[Task to complete]: As the answer, give exactly the lines of the records below from the one with "Task: Click the Create New Region heading" through the one with "Task: Select the Pinterest size option", ends included and pictures left out.

• • • •

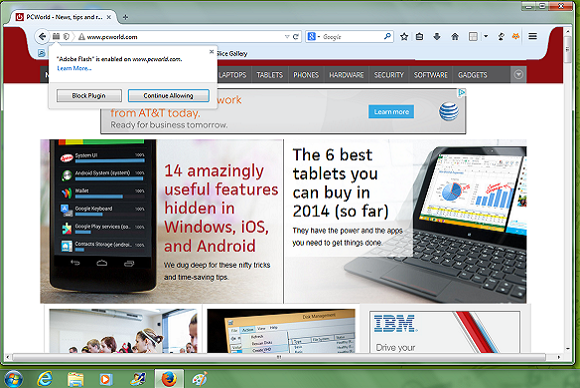
Task: Open the Downloads arrow icon
Action: coord(437,36)
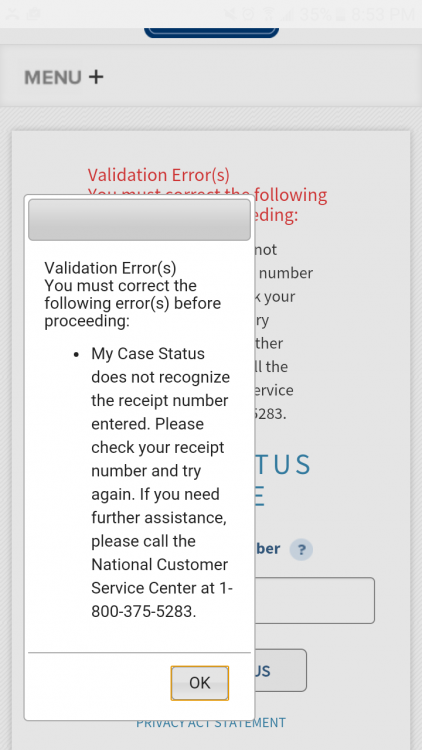
Task: Tap the second notification icon in status bar
Action: [33, 14]
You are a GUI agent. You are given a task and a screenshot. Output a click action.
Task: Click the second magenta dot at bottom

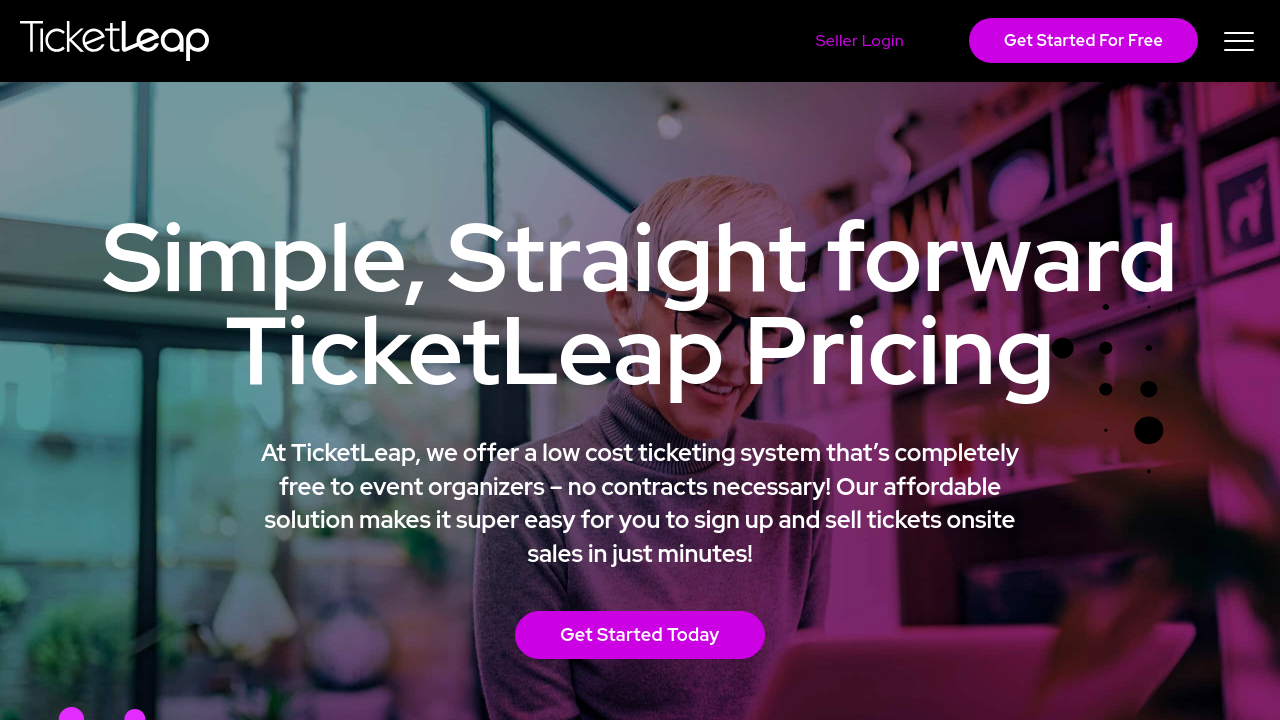coord(135,715)
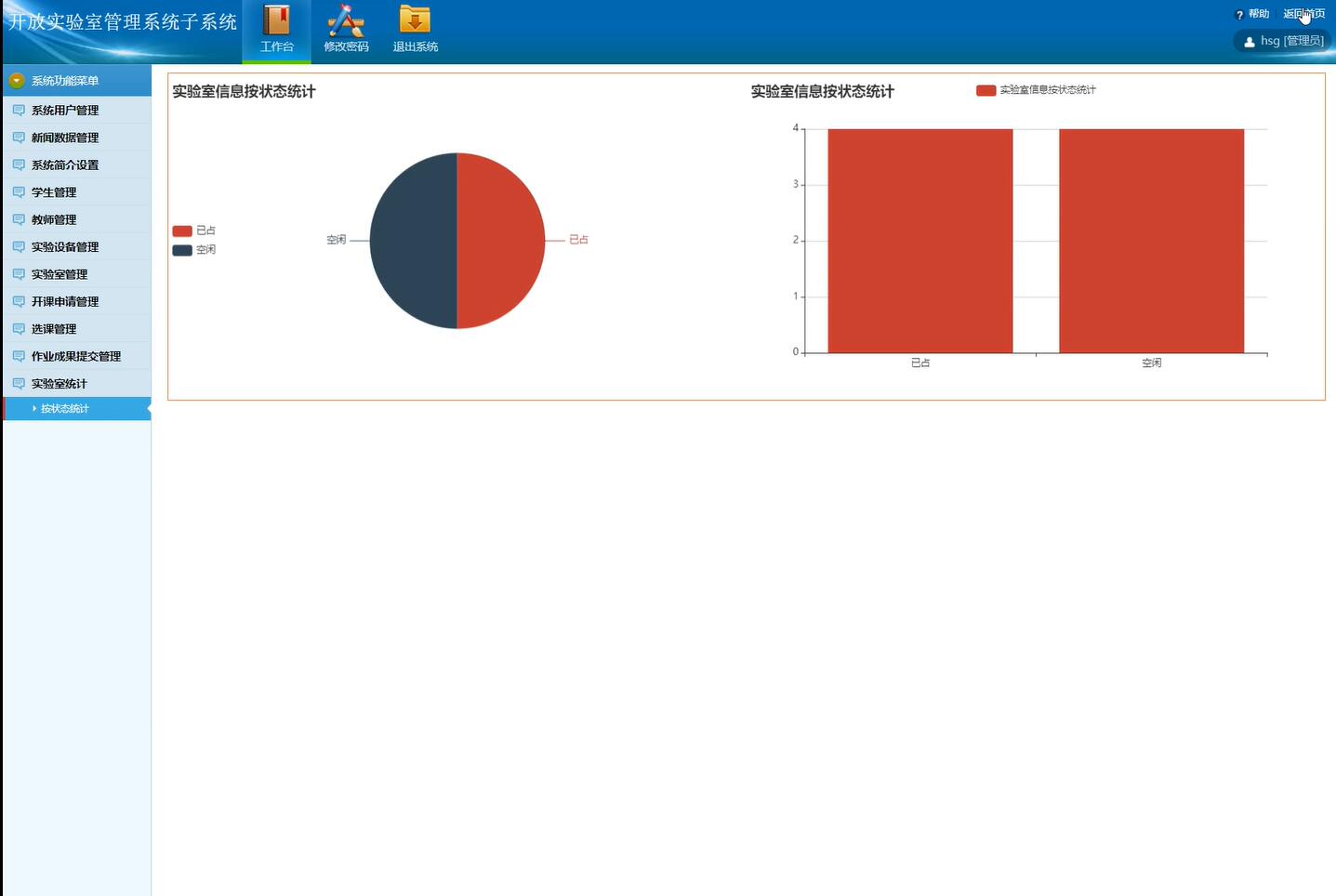Click the help question mark icon

coord(1239,15)
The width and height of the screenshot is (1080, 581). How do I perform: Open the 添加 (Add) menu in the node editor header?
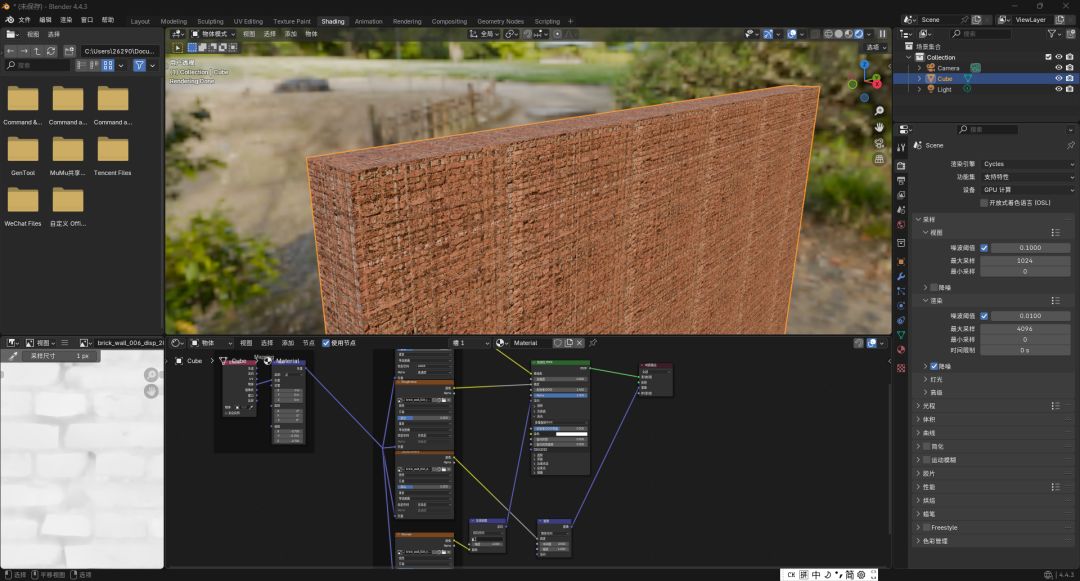[x=288, y=343]
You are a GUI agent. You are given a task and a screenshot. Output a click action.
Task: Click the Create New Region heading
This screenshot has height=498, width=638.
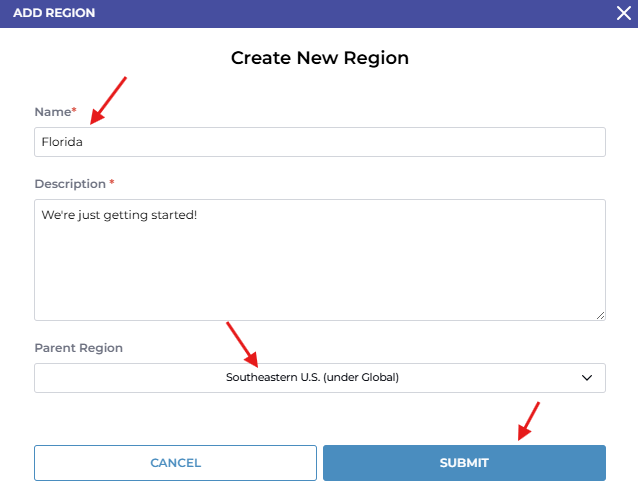coord(320,58)
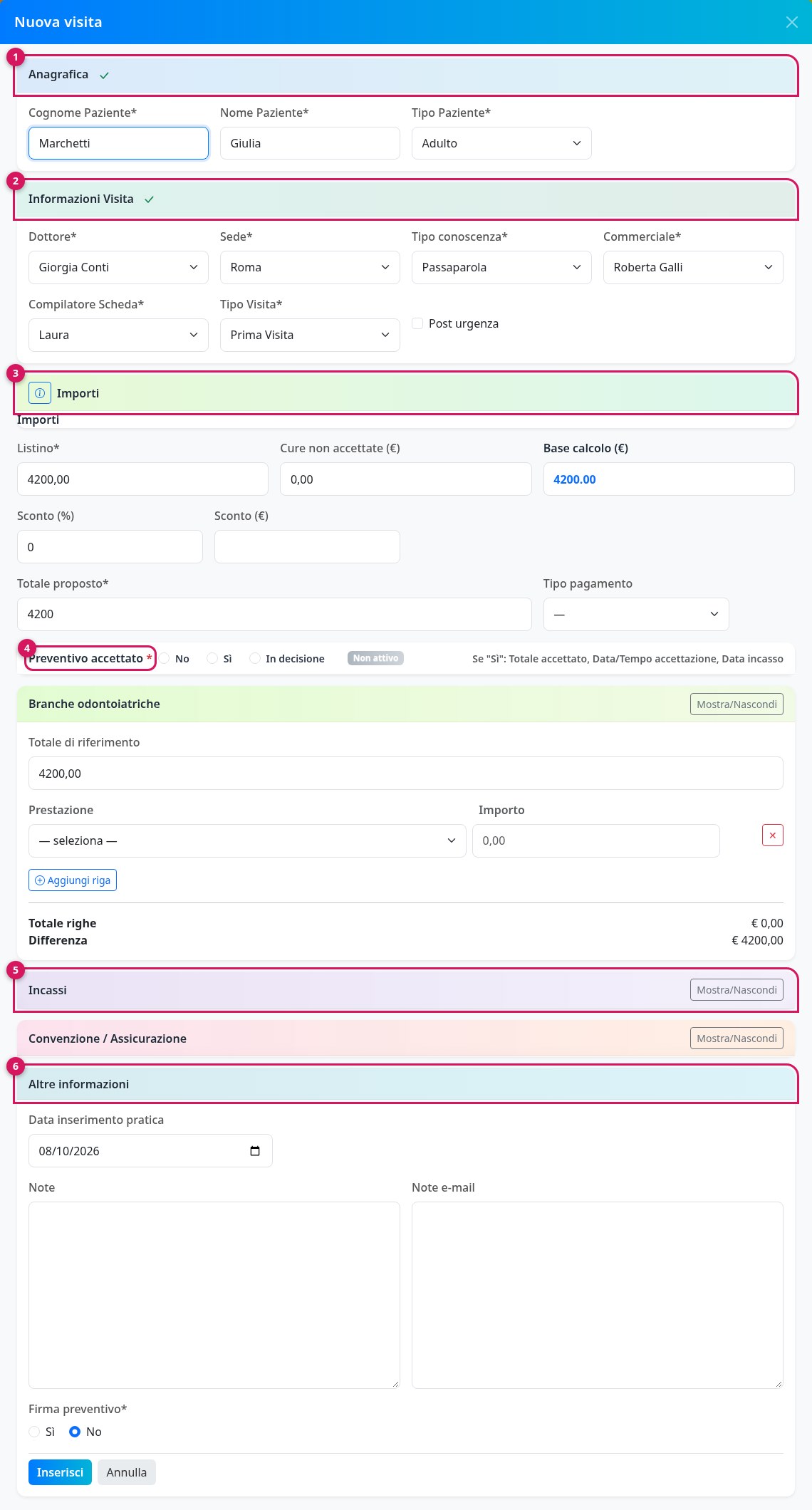Screen dimensions: 812x1510
Task: Click the checkmark next to Informazioni Visita
Action: click(150, 199)
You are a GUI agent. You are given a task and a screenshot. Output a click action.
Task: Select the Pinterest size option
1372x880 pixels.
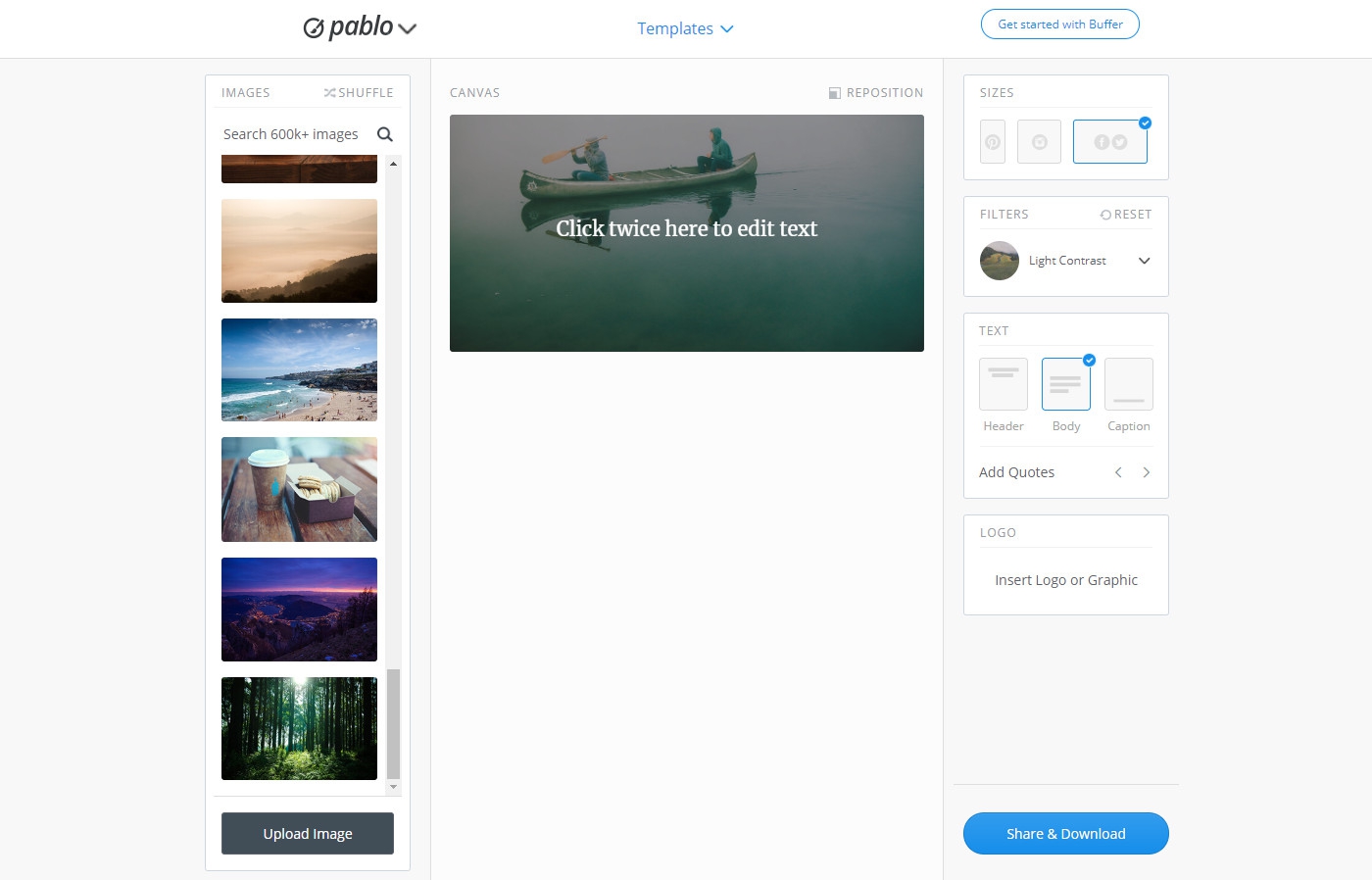(x=993, y=142)
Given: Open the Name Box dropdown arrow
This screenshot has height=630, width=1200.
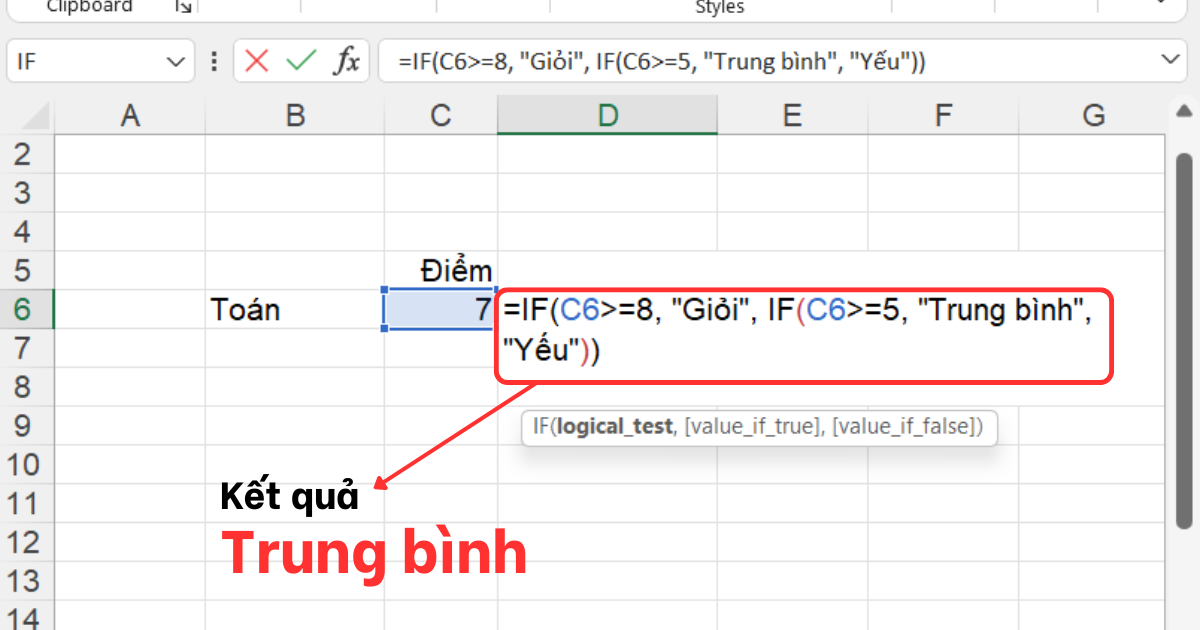Looking at the screenshot, I should coord(173,62).
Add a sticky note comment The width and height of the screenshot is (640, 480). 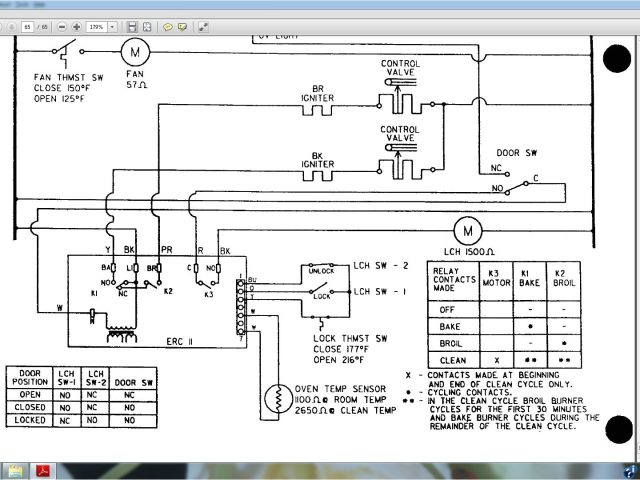[x=168, y=25]
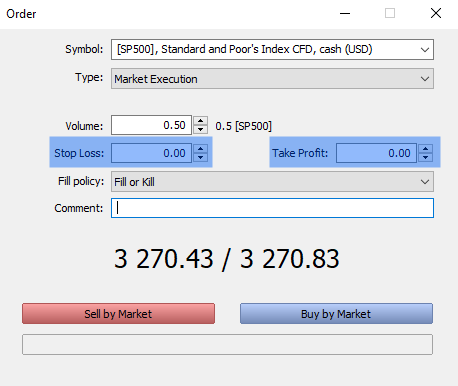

• • • •

[Answer for the task]:
Task: Click the Create New Region heading
This screenshot has height=498, width=638.
coord(320,58)
Screen dimensions: 812x1510
Task: Click the checkmark next to Informazioni Visita
Action: click(150, 199)
You are a GUI agent. You are given a task and a screenshot. Output a click action.
Task: Select the Pinterest size option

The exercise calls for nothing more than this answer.